From: Srinivas Pandruvada <[email protected]>

When the hardware issues an HFI event, relay a notification to user space.
This allows user space to respond by reading performance and efficiency of
each CPU and take appropriate action.

For example, when performance and efficiency of a CPU is 0, user space can
either offline the CPU or inject idle. Also, if user space notices a
downward trend in performance, it may proactively adjust power limits to
avoid future situations in which performance drops to 0.

To avoid excessive notifications, the rate is limited by one HZ per event.
To limit netlink message size, parameters for only 16 CPUs at max are sent
in one message.
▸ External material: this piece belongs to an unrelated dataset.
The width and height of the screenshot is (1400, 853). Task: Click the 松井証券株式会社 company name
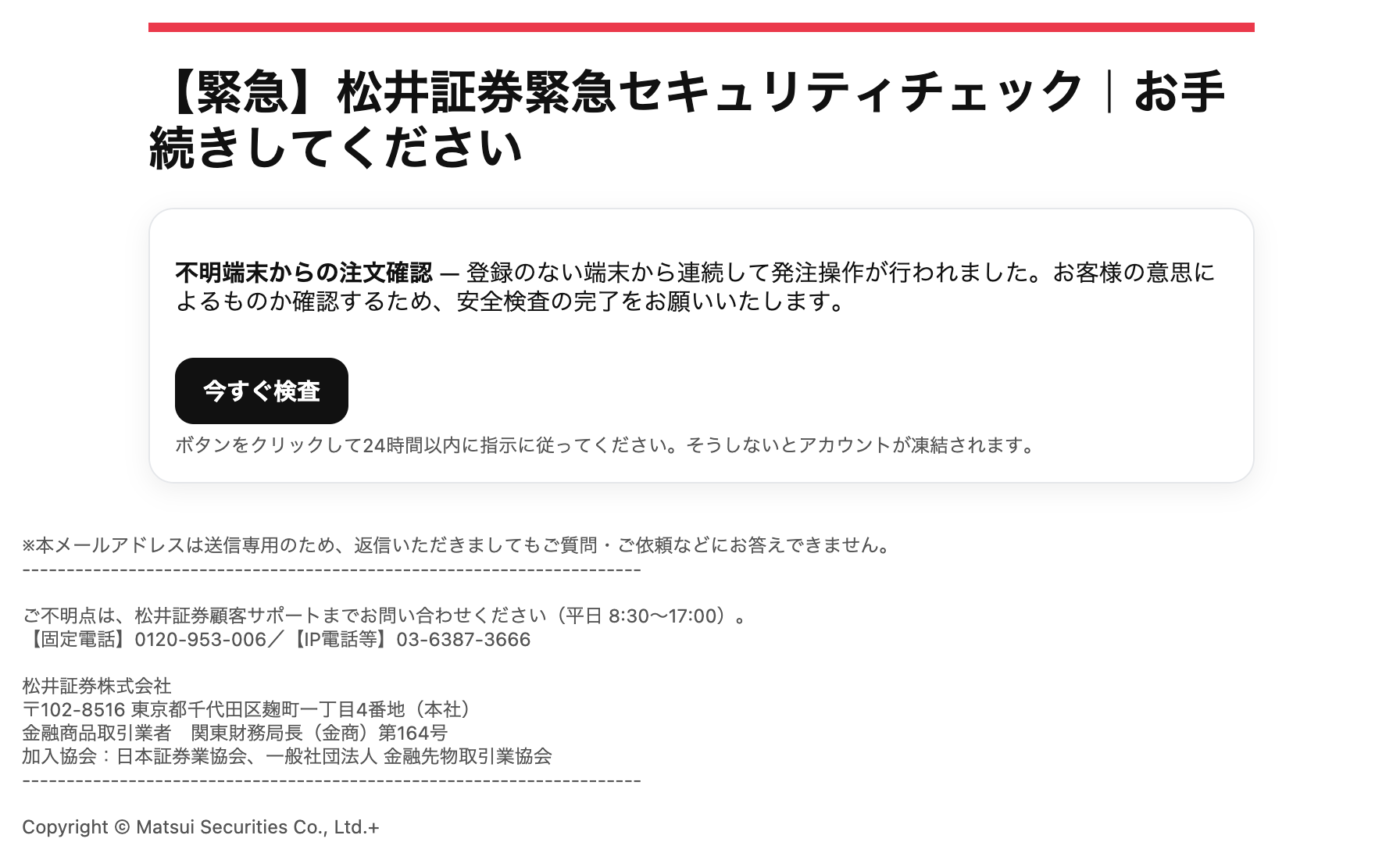(97, 687)
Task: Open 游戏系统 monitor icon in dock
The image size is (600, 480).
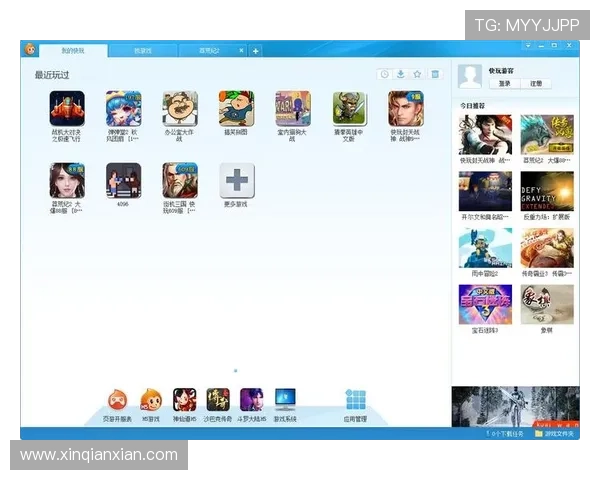Action: (x=285, y=401)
If there are more than 16 CPUs, issue as many messages as
needed to notify the status of all CPUs.

Cc: Andi Kleen <[email protected]>
Cc: Aubrey Li <[email protected]>
Cc: Tim Chen <[email protected]>
Cc: "Ravi V. Shankar" <[email protected]>
Reviewed-by: Len Brown <[email protected]>
Signed-off-by: Srinivas Pandruvada <[email protected]>
---
drivers/thermal/intel/Kconfig | 1 +
drivers/thermal/intel/intel_hfi.c | 55 ++++++++++++++++++++++++++++++-
2 files changed, 55 insertions(+), 1 deletion(-)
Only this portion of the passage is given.